- _TASK REQUIREMENTS_:
Your task is to copy every record exactly.

═════ INPUT RECORDS ═════

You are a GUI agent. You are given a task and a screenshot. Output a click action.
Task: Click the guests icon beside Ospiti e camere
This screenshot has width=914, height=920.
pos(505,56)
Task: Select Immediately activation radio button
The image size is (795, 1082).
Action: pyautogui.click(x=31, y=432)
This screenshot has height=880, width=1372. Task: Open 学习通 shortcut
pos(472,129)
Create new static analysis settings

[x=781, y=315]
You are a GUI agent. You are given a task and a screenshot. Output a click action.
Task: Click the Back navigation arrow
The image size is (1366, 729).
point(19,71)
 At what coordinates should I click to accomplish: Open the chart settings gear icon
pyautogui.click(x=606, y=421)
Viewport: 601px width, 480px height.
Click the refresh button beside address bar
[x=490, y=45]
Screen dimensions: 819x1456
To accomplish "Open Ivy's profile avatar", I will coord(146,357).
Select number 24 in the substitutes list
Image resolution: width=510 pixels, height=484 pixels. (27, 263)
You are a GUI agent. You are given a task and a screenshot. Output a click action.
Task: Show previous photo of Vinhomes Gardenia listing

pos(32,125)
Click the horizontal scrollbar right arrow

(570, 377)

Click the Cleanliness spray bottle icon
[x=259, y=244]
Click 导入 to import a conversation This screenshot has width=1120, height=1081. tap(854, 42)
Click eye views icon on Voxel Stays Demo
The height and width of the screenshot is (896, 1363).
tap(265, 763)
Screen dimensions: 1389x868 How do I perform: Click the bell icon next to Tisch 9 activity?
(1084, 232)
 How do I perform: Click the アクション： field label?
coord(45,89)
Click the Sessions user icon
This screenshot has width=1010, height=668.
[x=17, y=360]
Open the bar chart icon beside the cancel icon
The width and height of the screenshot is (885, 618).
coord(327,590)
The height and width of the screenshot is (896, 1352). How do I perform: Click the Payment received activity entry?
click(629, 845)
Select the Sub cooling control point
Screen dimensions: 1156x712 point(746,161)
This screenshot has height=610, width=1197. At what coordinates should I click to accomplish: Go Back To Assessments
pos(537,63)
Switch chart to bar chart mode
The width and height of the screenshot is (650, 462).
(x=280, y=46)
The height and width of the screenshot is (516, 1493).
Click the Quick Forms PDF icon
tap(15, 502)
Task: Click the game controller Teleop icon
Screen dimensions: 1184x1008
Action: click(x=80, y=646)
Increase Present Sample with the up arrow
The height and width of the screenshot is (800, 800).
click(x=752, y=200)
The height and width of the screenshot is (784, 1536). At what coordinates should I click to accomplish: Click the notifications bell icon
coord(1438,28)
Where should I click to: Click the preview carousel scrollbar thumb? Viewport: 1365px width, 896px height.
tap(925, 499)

═════

- _WORKED SOLUTION_:
You are a GUI agent. You are given a task and a screenshot. Output a click action.
Task: Click the guests icon beside Ospiti e camere
This screenshot has width=914, height=920.
pos(505,56)
Task: Select Immediately activation radio button
The image size is (795, 1082).
Action: pyautogui.click(x=31, y=432)
This screenshot has height=880, width=1372. Task: Open 学习通 shortcut
pos(472,129)
Create new static analysis settings

[x=781, y=315]
You are a GUI agent. You are given a task and a screenshot. Output a click action.
Task: Click the Back navigation arrow
The image size is (1366, 729).
point(19,71)
 At what coordinates should I click to accomplish: Open the chart settings gear icon
pyautogui.click(x=606, y=421)
Viewport: 601px width, 480px height.
Click the refresh button beside address bar
[x=490, y=45]
Screen dimensions: 819x1456
To accomplish "Open Ivy's profile avatar", I will coord(146,357).
Select number 24 in the substitutes list
Image resolution: width=510 pixels, height=484 pixels. (27, 263)
You are a GUI agent. You are given a task and a screenshot. Output a click action.
Task: Show previous photo of Vinhomes Gardenia listing

pos(32,125)
Click the horizontal scrollbar right arrow

(570, 377)

Click the Cleanliness spray bottle icon
[x=259, y=244]
Click 导入 to import a conversation This screenshot has width=1120, height=1081. tap(854, 42)
Click eye views icon on Voxel Stays Demo
The height and width of the screenshot is (896, 1363).
tap(265, 763)
Screen dimensions: 1389x868 How do I perform: Click the bell icon next to Tisch 9 activity?
(1084, 232)
 How do I perform: Click the アクション： field label?
coord(45,89)
Click the Sessions user icon
This screenshot has width=1010, height=668.
[x=17, y=360]
Open the bar chart icon beside the cancel icon
The width and height of the screenshot is (885, 618).
coord(327,590)
The height and width of the screenshot is (896, 1352). How do I perform: Click the Payment received activity entry?
click(629, 845)
Select the Sub cooling control point
Screen dimensions: 1156x712 point(746,161)
This screenshot has height=610, width=1197. At what coordinates should I click to accomplish: Go Back To Assessments
pos(537,63)
Switch chart to bar chart mode
The width and height of the screenshot is (650, 462).
(x=280, y=46)
The height and width of the screenshot is (516, 1493).
Click the Quick Forms PDF icon
tap(15, 502)
Task: Click the game controller Teleop icon
Screen dimensions: 1184x1008
Action: click(x=80, y=646)
Increase Present Sample with the up arrow
The height and width of the screenshot is (800, 800).
click(x=752, y=200)
The height and width of the screenshot is (784, 1536). At what coordinates should I click to accomplish: Click the notifications bell icon
coord(1438,28)
Where should I click to: Click the preview carousel scrollbar thumb? Viewport: 1365px width, 896px height.
tap(925, 499)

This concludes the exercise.